As that's been happening there have been almost daily trips to Goodwill; so far, between 10 and 20 cubic feet of stuff, plus about the same amount in trash and garbage. Today's final bit of work was moving the last dozen wine crates that we've been using as bookshelves since Berkeley (and I think Lilya brought a few from New York before that). Here they go!



As all that stuff is being pulled out of drawers, however, it has to go into boxes, which are slowly filling up the spaces depopulated by furniture moving out. 

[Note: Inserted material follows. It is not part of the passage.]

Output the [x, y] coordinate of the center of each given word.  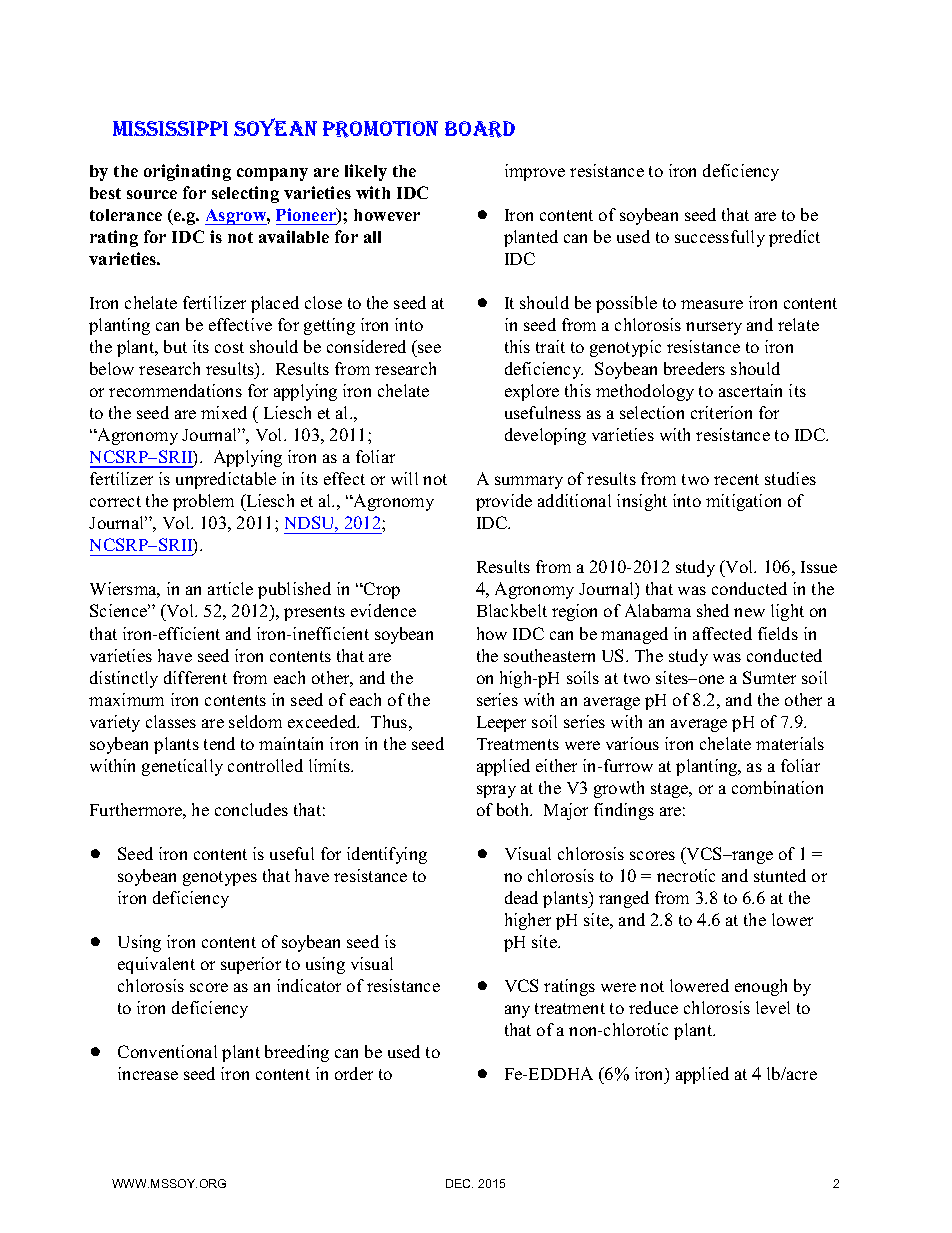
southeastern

As of today, we are at one week until the movers show up for the day of packing; then Friday is for loading (which I'm assuming is not going to take a whole day, but who knows). Tomorrow, I feel like the rest of what needs to be done in the basement can get done, and then I think everything else gets left to the professionals.



June 27, 2023

The move-out begins

It's been a while, but that's how the big home events go. So far, everything that's been happening has been the sort of thing that pictures don't help much with, but here's where we are right now:

  1. We have a hard deadline for the move-out: July 13, they pack, July 14, they load, and then they drive away. So, everything else has to happen before the 13th. 
  2. The items currently in the house have six different destinations, including (1) coming back to LA with me; (2) staying in the house; (3) getting moved to Sasha's place in Urbana; (4) getting donated to Habitat/Goodwill; (5) one item -- it is a piano, however -- is going to Larissa's house in Savoy; (6) going to LA in the moving truck
  3. I have been focusing on small, achievable victories -- getting all of category #3 done. It took three days: Sasha's dresser and desk had to be disassembled before they could be shoved into the Jetta -- only good for Starbucks lattes and your Obama lawn signs, as my brother once noted -- and then a third trip today for the desk chair. Basically one day per item of furniture.
  4. Huge progress on #4 today: Habitat will do free pickups of large items, but there are some exceptions: they won't take mattresses, and they won't take items like couches with huge tears in them (I'm looking at you, loveseat!) So you can donate the bed and they'll get it for free, but you can't donate the mattress. As is turns out, it was a moot point, because Habitat can't do pickup until after the move out. But... they did recommend someone who could, for a reasonable fee, pick it up sooner, and who -- when I called to check -- can also get anything they won't take and dispose of it. This means that Monday a lot of the house will change in character: no giant desk that's been with us since grad school, no big bed in the primary bedroom, no Ikea wardrobe, no love seat. The back room will start to become perilously close to empty, and Sasha's room is already getting there.
  5. The first four hefty bags of material going to Goodwill (after the last I dunno 50 hefty bags -- we did a lot before leaving for UCLA last fall!) went out today. I also started bubble wrapping the art, and getting things ready for the next Goodwill trip. Regarding bubble wrapping, I'm a little unsure: on the last move, of our offices, the only items that got broken were the ones we packed ourselves. So shouldn't I leave the packing to the pros (ha ha, who am I kidding, to the 19 year old dudes who just graduated from Paxton-Loda-Buckley High, a local, and quite rural, high school)? The problem is that I can't not do it. It has to be organized!
  6. We should have clear news by this weekend about the piano (that was #5 for those who are keeping count), but in theory, someone will come and get it soon.